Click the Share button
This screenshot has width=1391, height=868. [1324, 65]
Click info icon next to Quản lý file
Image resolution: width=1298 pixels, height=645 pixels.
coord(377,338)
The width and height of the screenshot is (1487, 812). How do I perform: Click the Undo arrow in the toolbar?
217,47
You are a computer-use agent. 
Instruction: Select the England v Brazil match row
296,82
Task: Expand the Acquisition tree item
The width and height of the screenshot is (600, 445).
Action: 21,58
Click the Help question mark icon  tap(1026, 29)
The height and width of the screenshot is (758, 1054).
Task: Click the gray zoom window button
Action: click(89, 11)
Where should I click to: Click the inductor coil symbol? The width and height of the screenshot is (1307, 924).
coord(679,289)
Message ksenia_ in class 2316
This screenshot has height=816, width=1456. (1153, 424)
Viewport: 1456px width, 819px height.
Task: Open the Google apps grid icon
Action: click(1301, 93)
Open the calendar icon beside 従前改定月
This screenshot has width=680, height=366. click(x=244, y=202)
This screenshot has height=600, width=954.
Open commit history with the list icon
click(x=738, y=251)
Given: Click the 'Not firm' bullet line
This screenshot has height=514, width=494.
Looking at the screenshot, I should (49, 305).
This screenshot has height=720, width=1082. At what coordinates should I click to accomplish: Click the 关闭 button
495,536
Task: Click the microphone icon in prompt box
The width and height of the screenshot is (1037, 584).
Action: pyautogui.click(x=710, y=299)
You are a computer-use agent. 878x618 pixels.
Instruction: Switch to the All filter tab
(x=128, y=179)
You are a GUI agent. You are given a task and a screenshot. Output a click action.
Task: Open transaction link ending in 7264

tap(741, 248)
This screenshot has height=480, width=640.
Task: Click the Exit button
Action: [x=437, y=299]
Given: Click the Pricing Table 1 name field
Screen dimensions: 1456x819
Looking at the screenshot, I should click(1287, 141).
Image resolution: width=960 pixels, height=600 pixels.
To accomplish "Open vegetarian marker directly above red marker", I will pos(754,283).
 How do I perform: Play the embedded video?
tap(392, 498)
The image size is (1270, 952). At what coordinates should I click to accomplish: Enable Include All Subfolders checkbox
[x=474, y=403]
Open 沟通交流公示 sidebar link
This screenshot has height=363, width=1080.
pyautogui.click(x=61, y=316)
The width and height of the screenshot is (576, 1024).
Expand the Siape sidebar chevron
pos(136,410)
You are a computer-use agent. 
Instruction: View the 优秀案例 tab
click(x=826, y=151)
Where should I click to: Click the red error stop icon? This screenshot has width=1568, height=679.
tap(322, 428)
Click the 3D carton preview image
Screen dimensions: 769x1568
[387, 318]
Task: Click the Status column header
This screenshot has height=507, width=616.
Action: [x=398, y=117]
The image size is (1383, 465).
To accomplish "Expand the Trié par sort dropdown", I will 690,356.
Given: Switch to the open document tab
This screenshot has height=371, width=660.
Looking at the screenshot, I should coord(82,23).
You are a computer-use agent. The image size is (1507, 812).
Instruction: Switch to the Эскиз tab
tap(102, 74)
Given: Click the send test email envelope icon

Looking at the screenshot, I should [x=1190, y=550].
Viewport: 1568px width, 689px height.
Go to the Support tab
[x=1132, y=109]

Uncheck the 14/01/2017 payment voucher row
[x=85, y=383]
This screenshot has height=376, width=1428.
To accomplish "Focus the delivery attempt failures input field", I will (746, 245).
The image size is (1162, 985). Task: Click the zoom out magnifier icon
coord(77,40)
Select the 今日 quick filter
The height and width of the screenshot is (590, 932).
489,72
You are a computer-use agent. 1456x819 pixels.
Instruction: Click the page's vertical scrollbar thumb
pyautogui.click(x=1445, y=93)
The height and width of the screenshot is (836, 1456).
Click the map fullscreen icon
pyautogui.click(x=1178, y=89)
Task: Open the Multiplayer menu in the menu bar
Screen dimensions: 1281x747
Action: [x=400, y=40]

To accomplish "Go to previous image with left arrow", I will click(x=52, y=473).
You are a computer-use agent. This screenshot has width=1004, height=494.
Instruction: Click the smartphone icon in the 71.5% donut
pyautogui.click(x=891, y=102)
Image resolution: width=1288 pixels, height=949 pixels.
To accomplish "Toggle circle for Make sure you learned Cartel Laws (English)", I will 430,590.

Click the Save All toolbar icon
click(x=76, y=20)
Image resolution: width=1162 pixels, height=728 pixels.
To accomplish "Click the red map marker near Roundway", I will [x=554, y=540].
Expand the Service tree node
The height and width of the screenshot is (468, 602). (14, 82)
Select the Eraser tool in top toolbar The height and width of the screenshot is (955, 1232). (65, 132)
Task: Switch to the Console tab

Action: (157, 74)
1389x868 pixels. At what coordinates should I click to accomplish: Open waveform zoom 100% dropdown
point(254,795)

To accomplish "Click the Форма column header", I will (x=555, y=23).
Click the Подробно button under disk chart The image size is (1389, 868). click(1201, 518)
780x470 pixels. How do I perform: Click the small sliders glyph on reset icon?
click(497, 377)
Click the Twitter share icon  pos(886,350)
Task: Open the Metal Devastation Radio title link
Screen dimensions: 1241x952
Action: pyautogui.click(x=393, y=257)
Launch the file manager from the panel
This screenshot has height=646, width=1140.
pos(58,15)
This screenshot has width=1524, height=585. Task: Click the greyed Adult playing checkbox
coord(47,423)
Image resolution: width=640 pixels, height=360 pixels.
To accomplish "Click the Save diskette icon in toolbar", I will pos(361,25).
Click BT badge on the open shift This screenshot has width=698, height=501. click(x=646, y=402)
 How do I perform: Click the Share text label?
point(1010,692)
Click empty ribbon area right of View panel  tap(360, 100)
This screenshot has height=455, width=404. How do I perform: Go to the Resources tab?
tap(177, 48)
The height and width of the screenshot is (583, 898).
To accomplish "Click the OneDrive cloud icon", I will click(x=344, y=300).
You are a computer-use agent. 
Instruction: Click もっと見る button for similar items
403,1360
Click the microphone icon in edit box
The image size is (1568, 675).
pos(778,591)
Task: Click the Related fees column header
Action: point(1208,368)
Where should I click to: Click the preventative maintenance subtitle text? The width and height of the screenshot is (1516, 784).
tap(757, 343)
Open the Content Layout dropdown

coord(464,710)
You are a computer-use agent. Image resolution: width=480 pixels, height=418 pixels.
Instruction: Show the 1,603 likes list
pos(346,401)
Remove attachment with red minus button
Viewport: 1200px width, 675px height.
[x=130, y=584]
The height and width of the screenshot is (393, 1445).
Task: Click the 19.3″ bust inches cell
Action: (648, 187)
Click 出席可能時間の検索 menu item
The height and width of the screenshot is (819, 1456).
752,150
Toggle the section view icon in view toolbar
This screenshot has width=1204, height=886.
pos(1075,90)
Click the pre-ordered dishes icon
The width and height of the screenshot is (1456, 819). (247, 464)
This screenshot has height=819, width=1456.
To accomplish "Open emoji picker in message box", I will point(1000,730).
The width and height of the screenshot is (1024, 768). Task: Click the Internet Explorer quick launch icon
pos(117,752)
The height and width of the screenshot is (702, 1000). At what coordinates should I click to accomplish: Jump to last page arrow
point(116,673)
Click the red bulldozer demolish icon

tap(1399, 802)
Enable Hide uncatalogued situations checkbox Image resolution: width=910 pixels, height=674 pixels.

▶ [Set problem]
Echo every line of the items above, character for character, with no changes.

▶ [Exercise result]
Click the Share button
This screenshot has width=1391, height=868. [1324, 65]
Click info icon next to Quản lý file
Image resolution: width=1298 pixels, height=645 pixels.
coord(377,338)
The width and height of the screenshot is (1487, 812). How do I perform: Click the Undo arrow in the toolbar?
217,47
You are a computer-use agent. 
Instruction: Select the England v Brazil match row
296,82
Task: Expand the Acquisition tree item
The width and height of the screenshot is (600, 445).
Action: 21,58
Click the Help question mark icon  tap(1026, 29)
The height and width of the screenshot is (758, 1054).
Task: Click the gray zoom window button
Action: click(89, 11)
Where should I click to: Click the inductor coil symbol? The width and height of the screenshot is (1307, 924).
coord(679,289)
Message ksenia_ in class 2316
This screenshot has height=816, width=1456. (1153, 424)
Viewport: 1456px width, 819px height.
Task: Open the Google apps grid icon
Action: click(1301, 93)
Open the calendar icon beside 従前改定月
This screenshot has width=680, height=366. click(x=244, y=202)
This screenshot has height=600, width=954.
Open commit history with the list icon
click(x=738, y=251)
Given: Click the 'Not firm' bullet line
This screenshot has height=514, width=494.
Looking at the screenshot, I should (49, 305).
This screenshot has height=720, width=1082. At what coordinates should I click to accomplish: Click the 关闭 button
495,536
Task: Click the microphone icon in prompt box
The width and height of the screenshot is (1037, 584).
Action: pyautogui.click(x=710, y=299)
You are a computer-use agent. 878x618 pixels.
Instruction: Switch to the All filter tab
(x=128, y=179)
You are a GUI agent. You are given a task and a screenshot. Output a click action.
Task: Open transaction link ending in 7264

tap(741, 248)
This screenshot has height=480, width=640.
Task: Click the Exit button
Action: [x=437, y=299]
Given: Click the Pricing Table 1 name field
Screen dimensions: 1456x819
Looking at the screenshot, I should click(1287, 141).
Image resolution: width=960 pixels, height=600 pixels.
To accomplish "Open vegetarian marker directly above red marker", I will pos(754,283).
 How do I perform: Play the embedded video?
tap(392, 498)
The image size is (1270, 952). At what coordinates should I click to accomplish: Enable Include All Subfolders checkbox
[x=474, y=403]
Open 沟通交流公示 sidebar link
This screenshot has height=363, width=1080.
pyautogui.click(x=61, y=316)
The width and height of the screenshot is (576, 1024).
Expand the Siape sidebar chevron
pos(136,410)
You are a computer-use agent. 
Instruction: View the 优秀案例 tab
click(x=826, y=151)
Where should I click to: Click the red error stop icon? This screenshot has width=1568, height=679.
tap(322, 428)
Click the 3D carton preview image
Screen dimensions: 769x1568
[387, 318]
Task: Click the Status column header
This screenshot has height=507, width=616.
Action: [x=398, y=117]
The image size is (1383, 465).
To accomplish "Expand the Trié par sort dropdown", I will 690,356.
Given: Switch to the open document tab
This screenshot has height=371, width=660.
Looking at the screenshot, I should coord(82,23).
You are a computer-use agent. The image size is (1507, 812).
Instruction: Switch to the Эскиз tab
tap(102, 74)
Given: Click the send test email envelope icon

Looking at the screenshot, I should [x=1190, y=550].
Viewport: 1568px width, 689px height.
Go to the Support tab
[x=1132, y=109]

Uncheck the 14/01/2017 payment voucher row
[x=85, y=383]
This screenshot has height=376, width=1428.
To accomplish "Focus the delivery attempt failures input field", I will (746, 245).
The image size is (1162, 985). Task: Click the zoom out magnifier icon
coord(77,40)
Select the 今日 quick filter
The height and width of the screenshot is (590, 932).
489,72
You are a computer-use agent. 1456x819 pixels.
Instruction: Click the page's vertical scrollbar thumb
pyautogui.click(x=1445, y=93)
The height and width of the screenshot is (836, 1456).
Click the map fullscreen icon
pyautogui.click(x=1178, y=89)
Task: Open the Multiplayer menu in the menu bar
Screen dimensions: 1281x747
Action: [x=400, y=40]

To accomplish "Go to previous image with left arrow", I will click(x=52, y=473).
You are a computer-use agent. This screenshot has width=1004, height=494.
Instruction: Click the smartphone icon in the 71.5% donut
pyautogui.click(x=891, y=102)
Image resolution: width=1288 pixels, height=949 pixels.
To accomplish "Toggle circle for Make sure you learned Cartel Laws (English)", I will 430,590.

Click the Save All toolbar icon
click(x=76, y=20)
Image resolution: width=1162 pixels, height=728 pixels.
To accomplish "Click the red map marker near Roundway", I will [x=554, y=540].
Expand the Service tree node
The height and width of the screenshot is (468, 602). (14, 82)
Select the Eraser tool in top toolbar The height and width of the screenshot is (955, 1232). (65, 132)
Task: Switch to the Console tab

Action: (157, 74)
1389x868 pixels. At what coordinates should I click to accomplish: Open waveform zoom 100% dropdown
point(254,795)

To accomplish "Click the Форма column header", I will (x=555, y=23).
Click the Подробно button under disk chart The image size is (1389, 868). click(1201, 518)
780x470 pixels. How do I perform: Click the small sliders glyph on reset icon?
click(497, 377)
Click the Twitter share icon  pos(886,350)
Task: Open the Metal Devastation Radio title link
Screen dimensions: 1241x952
Action: pyautogui.click(x=393, y=257)
Launch the file manager from the panel
This screenshot has height=646, width=1140.
pos(58,15)
This screenshot has width=1524, height=585. Task: Click the greyed Adult playing checkbox
coord(47,423)
Image resolution: width=640 pixels, height=360 pixels.
To accomplish "Click the Save diskette icon in toolbar", I will pos(361,25).
Click BT badge on the open shift This screenshot has width=698, height=501. click(x=646, y=402)
 How do I perform: Click the Share text label?
point(1010,692)
Click empty ribbon area right of View panel  tap(360, 100)
This screenshot has height=455, width=404. How do I perform: Go to the Resources tab?
tap(177, 48)
The height and width of the screenshot is (583, 898).
To accomplish "Click the OneDrive cloud icon", I will click(x=344, y=300).
You are a computer-use agent. 
Instruction: Click もっと見る button for similar items
403,1360
Click the microphone icon in edit box
The image size is (1568, 675).
pos(778,591)
Task: Click the Related fees column header
Action: point(1208,368)
Where should I click to: Click the preventative maintenance subtitle text? The width and height of the screenshot is (1516, 784).
tap(757, 343)
Open the Content Layout dropdown

coord(464,710)
You are a computer-use agent. Image resolution: width=480 pixels, height=418 pixels.
Instruction: Show the 1,603 likes list
pos(346,401)
Remove attachment with red minus button
Viewport: 1200px width, 675px height.
[x=130, y=584]
The height and width of the screenshot is (393, 1445).
Task: Click the 19.3″ bust inches cell
Action: (648, 187)
Click 出席可能時間の検索 menu item
The height and width of the screenshot is (819, 1456).
752,150
Toggle the section view icon in view toolbar
This screenshot has width=1204, height=886.
pos(1075,90)
Click the pre-ordered dishes icon
The width and height of the screenshot is (1456, 819). (247, 464)
This screenshot has height=819, width=1456.
To accomplish "Open emoji picker in message box", I will point(1000,730).
The width and height of the screenshot is (1024, 768). Task: Click the Internet Explorer quick launch icon
pos(117,752)
The height and width of the screenshot is (702, 1000). At what coordinates should I click to accomplish: Jump to last page arrow
point(116,673)
Click the red bulldozer demolish icon

tap(1399, 802)
Enable Hide uncatalogued situations checkbox Image resolution: width=910 pixels, height=674 pixels.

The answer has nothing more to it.